### TEXTE FOURNI

Les pensionnaires sont cantonnés ici de septembre à juin. Les externes, de 8h du matin à 5h du soir. Nos activités parascolaires sont la reliure dans le grenier et le hockey cosom dans le gymnase. Le Collège s'autosuffit. Même pas besoin d'aller à l'église pour les grandes fêtes ou les décès: il y a une chapelle dans la crypte.

Les prêtres sont encore plus excités que nous. Faut dire qu'ils sortent encore moins que leurs élèves. Nous, le week-end, nous pouvons voir le monde avec papa et maman. Eux, ils sont encore au Collège ou au Séminaire, à côté. À se remettre de leur semaine. Et à prier.

Il y a plein d'autobus orange dans le stationnement. Première sortie du mois de la culture: Cyrano de Bergerac, par la Nouvelle Compagnie théâtrale. On a droit à une représentation en matinée. Les 700 élèves du Collège de Montréal vont remplir le théâtre. Mais avant de pouvoir remplir quoi que ce soit, il faut réussir à nous sortir. Pas évident.

### DONNÉES AFFICHÉES
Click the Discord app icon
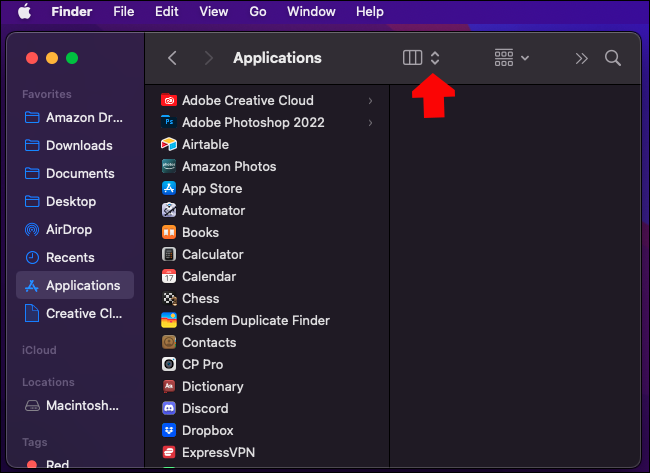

==

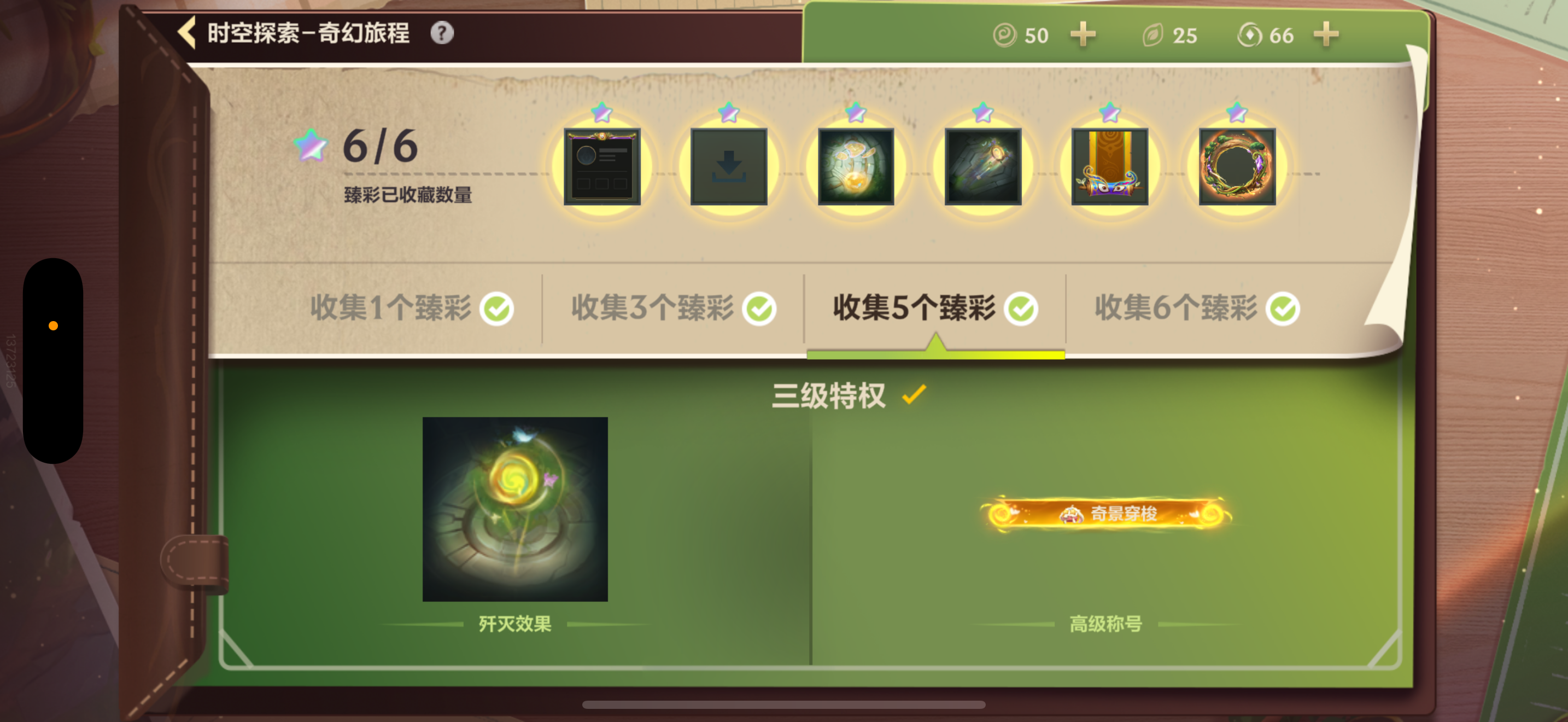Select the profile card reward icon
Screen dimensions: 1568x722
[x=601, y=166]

* * *

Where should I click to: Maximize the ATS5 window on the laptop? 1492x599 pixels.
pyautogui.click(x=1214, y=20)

### CONSIGNE 1
Répondez aux questions suivantes sur le texte consacré au Collège.
(a) Quelles sont les activités parascolaires des élèves, et où se déroulent-elles ?
(b) Où les prêtres se trouvent-ils pendant le week-end ?
(c) Quelle pièce les élèves vont-ils voir lors de la première sortie du mois de la culture, et quelle compagnie la présente ?
### CONSIGNE 2
Citez tout ce qui va, dans le texte sur le Collège, de « Les pensionnaires sont » jusqu'à « Et à prier. ».
Les enregistrements sont un matériel distinct du texte.

### RÉPONSE 1
(a) Les élèves font de la reliure dans le grenier et du hockey cosom dans le gymnase.
(b) Pendant le week-end, les prêtres sont encore au Collège ou au Séminaire, à côté.
(c) Les élèves vont voir Cyrano de Bergerac, que présente la Nouvelle Compagnie théâtrale.

### RÉPONSE 2
Les pensionnaires sont cantonnés ici de septembre à juin. Les externes, de 8h du matin à 5h du soir. Nos activités parascolaires sont la reliure dans le grenier et le hockey cosom dans le gymnase. Le Collège s'autosuffit. Même pas besoin d'aller à l'église pour les grandes fêtes ou les décès: il y a une chapelle dans la crypte.

Les prêtres sont encore plus excités que nous. Faut dire qu'ils sortent encore moins que leurs élèves. Nous, le week-end, nous pouvons voir le monde avec papa et maman. Eux, ils sont encore au Collège ou au Séminaire, à côté. À se remettre de leur semaine. Et à prier.